I’ll take your word for it, I have never read the entire Bible. It’s typical of Eastern Orthodox Christianity to accept a much larger body of traditions than the Scriptures in what it considers “canon”; basically almost all the church activity during the Byzantine Empire (minus, majorly, the iconoclastic period), with a few pre-Schism Western influences. I get that Protestantism and its derivatives reject church tradition (?), while Catholicism has its own unique tradition, developed in parallel and on different lines than Orthodoxy. That’s what paganization means, accepting non-Bible influences into a Christian religion? (Going by the name, I thought it meant including influences of polytheistic pre-Christian religions.)

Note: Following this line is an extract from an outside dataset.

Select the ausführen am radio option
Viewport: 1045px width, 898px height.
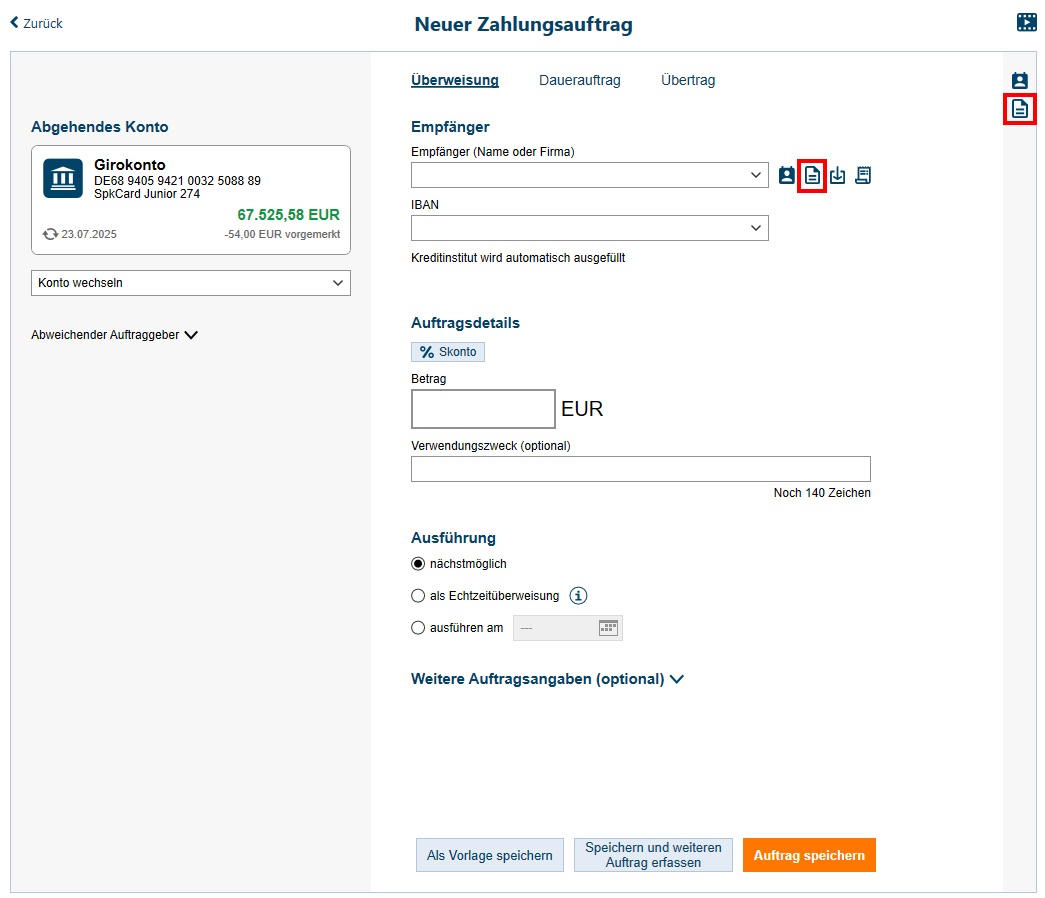click(418, 628)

That’s not literalism. If you look in the bible you will find nothing about the healing properties of saints’ corpses or nearly all of the superstitions you observe. These traditions are in fact examples of a paganized legacy.

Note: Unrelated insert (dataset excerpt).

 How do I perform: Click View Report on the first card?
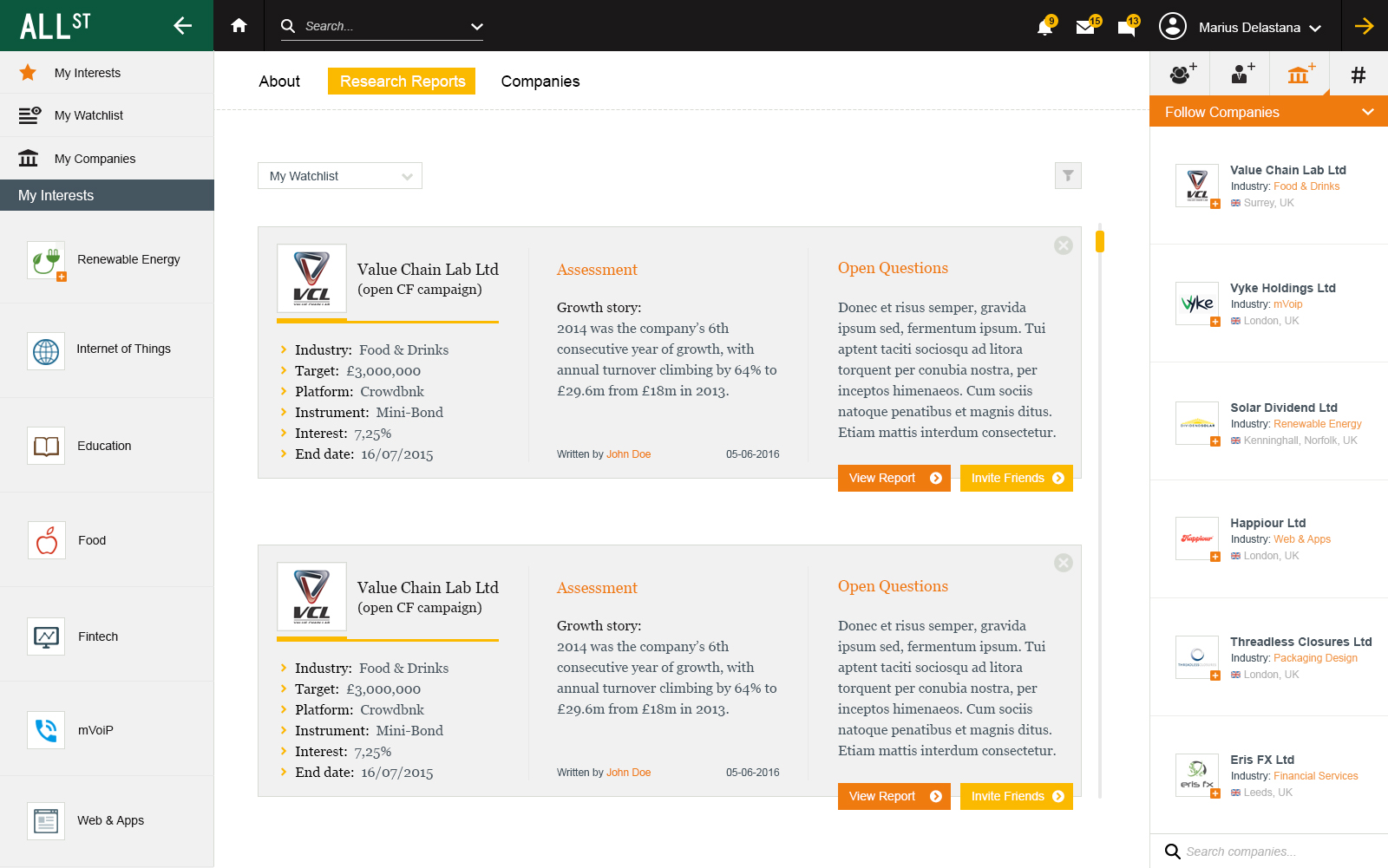[894, 478]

I’ll take your word for it, I have never read the entire Bible. It’s typical of Eastern Orthodox Christianity to accept a much larger body of traditions than the Scriptures in what it considers “canon”; basically almost all the church activity during the Byzantine Empire (minus, majorly, the iconoclastic period), with a few pre-Schism Western influences. I get that Protestantism and its derivatives reject church tradition (?), while Catholicism has its own unique tradition, developed in parallel and on different lines than Orthodoxy. That’s what paganization means, accepting non-Bible influences into a Christian religion? (Going by the name, I thought it meant including influences of polytheistic pre-Christian religions.)
Yes, much veneration of Saints is the syncretized version of the worship of pre-Christian gods.